Textauszug:
----------

# Laptop erkennt RAM nicht!



## JayanWarden (2. Oktober 2014)

Hallo Community,

Ich entschuldige mich im voraus, wenn dieser Thread im falschen Unterforum gelandet ist...

Ich habe mir heute ein ASUS F550ln-XX123D zugelegt. Der Laptop besitzt bereits 4 GB RAM onboard, d.h. gelötet auf der Hauptplatine, und einen leeren SODIMM-Slot. Ich habe mir mit dem Laptop weitere 4 GB Kingston RAM bestellt (Modellnummer KVR16S11S8/4 ) bestellt. Der RAM läuft auf 1600Mhz, die auf der Platine verlöteten RAM-Bausteine auch. Allerdings, wenn ich den RAM-Riegel einsetze, wird dieser anscheinend nicht erkannt. Das Betriebssystem sagt weiterhin , dass nur 4 GB verfügbar sind, der BIOS des Laptops sagt auch nur,dass 4 GB eingebaut sind.

----------

Aufgaben:
**a.** Wie viel Arbeitsspeicher ist laut dem Textauszug bereits fest auf der Hauptplatine des Laptops verlötet?
**b.** Schreiben Sie aus dem Textauszug den Abschnitt von „## JayanWarden (2.“ bis einschließlich „GB eingebaut sind.“ wortgetreu ab.

Gespeicherte Einträge:
----------

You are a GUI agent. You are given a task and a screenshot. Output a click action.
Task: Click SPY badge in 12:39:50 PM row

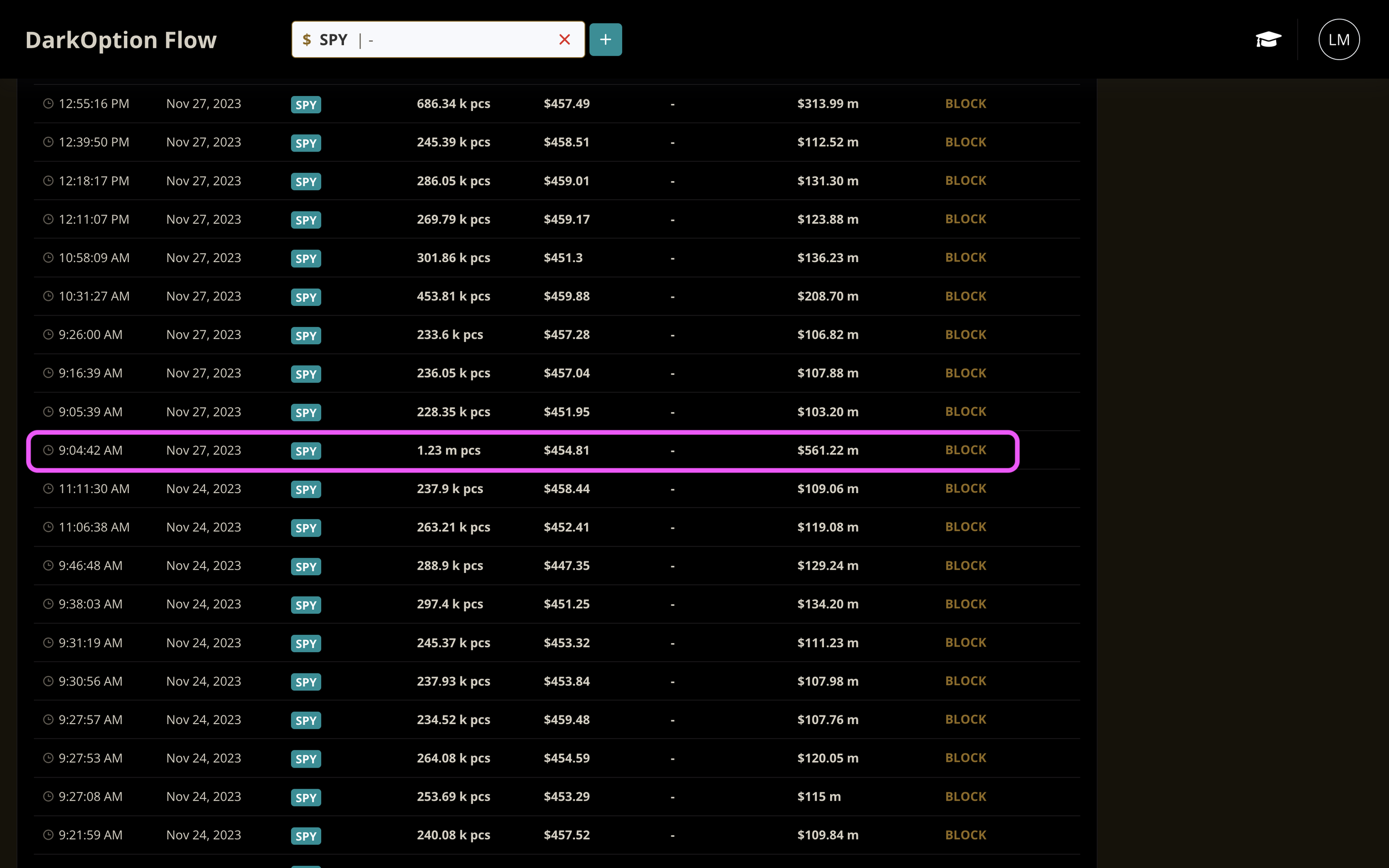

----------

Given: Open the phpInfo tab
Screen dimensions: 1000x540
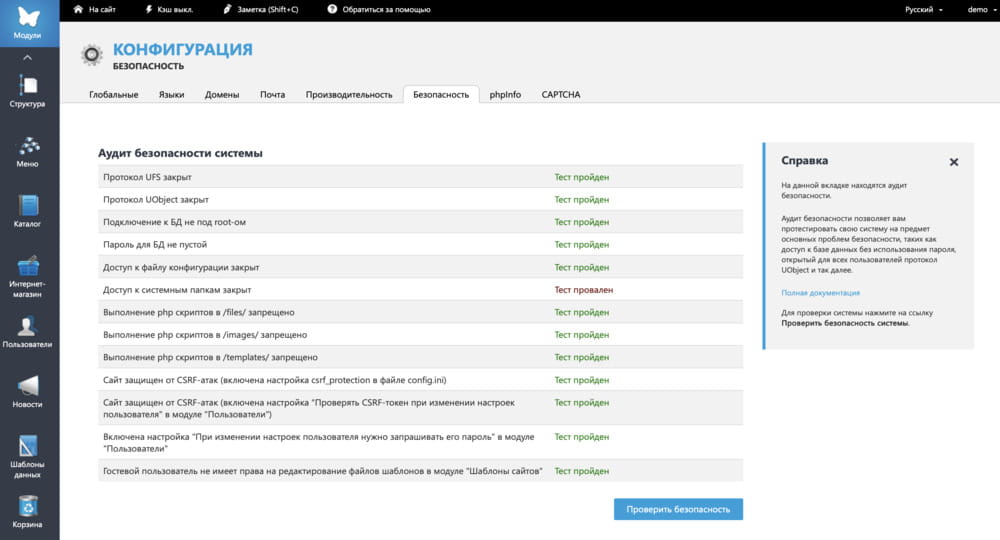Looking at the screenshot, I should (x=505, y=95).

----------

Erwartete Lösungen:
**a.** 4 GB.

**b.**
## JayanWarden (2. Oktober 2014)

Hallo Community,

Ich entschuldige mich im voraus, wenn dieser Thread im falschen Unterforum gelandet ist...

Ich habe mir heute ein ASUS F550ln-XX123D zugelegt. Der Laptop besitzt bereits 4 GB RAM onboard, d.h. gelötet auf der Hauptplatine, und einen leeren SODIMM-Slot. Ich habe mir mit dem Laptop weitere 4 GB Kingston RAM bestellt (Modellnummer KVR16S11S8/4 ) bestellt. Der RAM läuft auf 1600Mhz, die auf der Platine verlöteten RAM-Bausteine auch. Allerdings, wenn ich den RAM-Riegel einsetze, wird dieser anscheinend nicht erkannt. Das Betriebssystem sagt weiterhin , dass nur 4 GB verfügbar sind, der BIOS des Laptops sagt auch nur,dass 4 GB eingebaut sind.